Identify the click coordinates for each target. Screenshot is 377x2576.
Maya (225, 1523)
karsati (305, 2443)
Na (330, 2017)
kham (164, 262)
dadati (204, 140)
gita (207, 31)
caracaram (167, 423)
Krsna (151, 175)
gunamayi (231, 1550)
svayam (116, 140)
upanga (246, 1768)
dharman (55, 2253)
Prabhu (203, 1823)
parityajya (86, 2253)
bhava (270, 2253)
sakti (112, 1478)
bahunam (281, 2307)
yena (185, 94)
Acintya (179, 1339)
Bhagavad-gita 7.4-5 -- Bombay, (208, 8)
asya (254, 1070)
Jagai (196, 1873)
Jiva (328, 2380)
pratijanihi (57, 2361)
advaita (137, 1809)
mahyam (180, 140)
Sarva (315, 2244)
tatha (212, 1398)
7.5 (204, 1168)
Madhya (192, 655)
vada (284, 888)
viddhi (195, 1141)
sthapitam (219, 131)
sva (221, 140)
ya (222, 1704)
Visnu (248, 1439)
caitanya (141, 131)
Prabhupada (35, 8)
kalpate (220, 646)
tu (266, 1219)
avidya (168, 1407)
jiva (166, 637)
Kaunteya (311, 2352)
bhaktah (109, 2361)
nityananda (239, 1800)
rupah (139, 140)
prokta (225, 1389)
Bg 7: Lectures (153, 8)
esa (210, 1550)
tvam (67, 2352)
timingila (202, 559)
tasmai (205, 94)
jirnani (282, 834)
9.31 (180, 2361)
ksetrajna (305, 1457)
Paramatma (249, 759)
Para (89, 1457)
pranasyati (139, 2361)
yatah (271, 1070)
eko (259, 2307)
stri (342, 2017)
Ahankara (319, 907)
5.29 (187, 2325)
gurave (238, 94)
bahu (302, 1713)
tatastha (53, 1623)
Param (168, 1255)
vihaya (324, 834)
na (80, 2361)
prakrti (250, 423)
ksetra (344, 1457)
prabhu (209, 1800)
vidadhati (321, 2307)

::::::::::

- [Exercise objective]
Copy out the entire listing above line by line, keeping every character unchanged.

- [Task solution]
Identify the click coordinates for each target. Screenshot is 377x2576.
Maya (225, 1523)
karsati (305, 2443)
Na (330, 2017)
kham (164, 262)
dadati (204, 140)
gita (207, 31)
caracaram (167, 423)
Krsna (151, 175)
gunamayi (231, 1550)
svayam (116, 140)
upanga (246, 1768)
dharman (55, 2253)
Prabhu (203, 1823)
parityajya (86, 2253)
bhava (270, 2253)
sakti (112, 1478)
bahunam (281, 2307)
yena (185, 94)
Acintya (179, 1339)
Bhagavad-gita 7.4-5 -- Bombay, (208, 8)
asya (254, 1070)
Jagai (196, 1873)
Jiva (328, 2380)
pratijanihi (57, 2361)
advaita (137, 1809)
mahyam (180, 140)
Sarva (315, 2244)
tatha (212, 1398)
7.5 (204, 1168)
Madhya (192, 655)
vada (284, 888)
viddhi (195, 1141)
sthapitam (219, 131)
sva (221, 140)
ya (222, 1704)
Visnu (248, 1439)
caitanya (141, 131)
Prabhupada (35, 8)
kalpate (220, 646)
tu (266, 1219)
avidya (168, 1407)
jiva (166, 637)
Kaunteya (311, 2352)
bhaktah (109, 2361)
nityananda (239, 1800)
rupah (139, 140)
prokta (225, 1389)
Bg 7: Lectures (153, 8)
esa (210, 1550)
tvam (67, 2352)
timingila (202, 559)
tasmai (205, 94)
jirnani (282, 834)
9.31 (180, 2361)
ksetrajna (305, 1457)
Paramatma (249, 759)
Para (89, 1457)
pranasyati (139, 2361)
yatah (271, 1070)
eko (259, 2307)
stri (342, 2017)
Ahankara (319, 907)
5.29 (187, 2325)
gurave (238, 94)
bahu (302, 1713)
tatastha (53, 1623)
Param (168, 1255)
vihaya (324, 834)
na (80, 2361)
prakrti (250, 423)
ksetra (344, 1457)
prabhu (209, 1800)
vidadhati (321, 2307)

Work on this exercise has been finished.